This screening includes cell blood counts (CBCs), serum creatinine, sodium, potassium,
uric acid, total cholesterol, triglycerides, HDL-cholesterol, glucose, urine analysis
and EKG. LDL will be calculated starting from the total cholesterol, triglyceride and
HDL-cholesterol.

Exclusion Criteria:

- Omen in fertile age not using recognized contraceptive methods, or pregnant or nursing
will be excluded from the protocol, since the use of many antihypertensive drugs is
contraindicated in pregnancy and lactation.

- Patients will be excluded when presenting with documented coronary or cerebrovascular
events in the previous 6 months, NYHA class higher than 1

- History of congestive heart failure

- Secondary hypertension

- Cancer disease

- Renal disease (serum creatinine >2 mg/dl)

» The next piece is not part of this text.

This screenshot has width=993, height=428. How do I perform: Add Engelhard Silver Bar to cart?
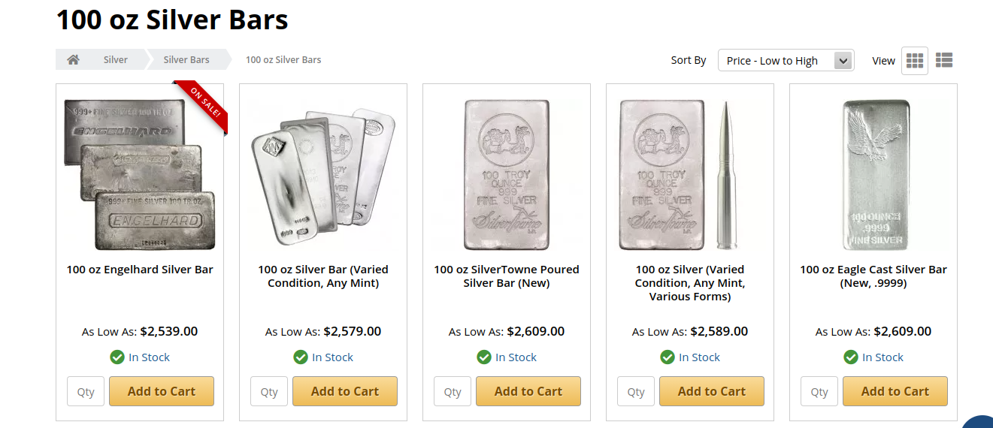162,391
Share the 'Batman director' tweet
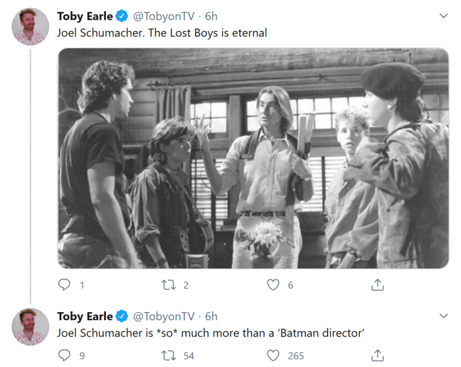Viewport: 461px width, 367px height. [377, 355]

- Liver cirrhosis or severe dysfunction, or any other health problem that may interfere
with the projected 2 year follow-up.

Data will be stored in an electronic database located in the Coordinating Centre, to which
GPs may have access for uploading data on a daily base, using personal, encrypted, login
and password. These data will be stored in the central database. After local
echocardiographic evaluation, patients showing left ventricular Ejection Fraction < 45%
will be excluded from the study.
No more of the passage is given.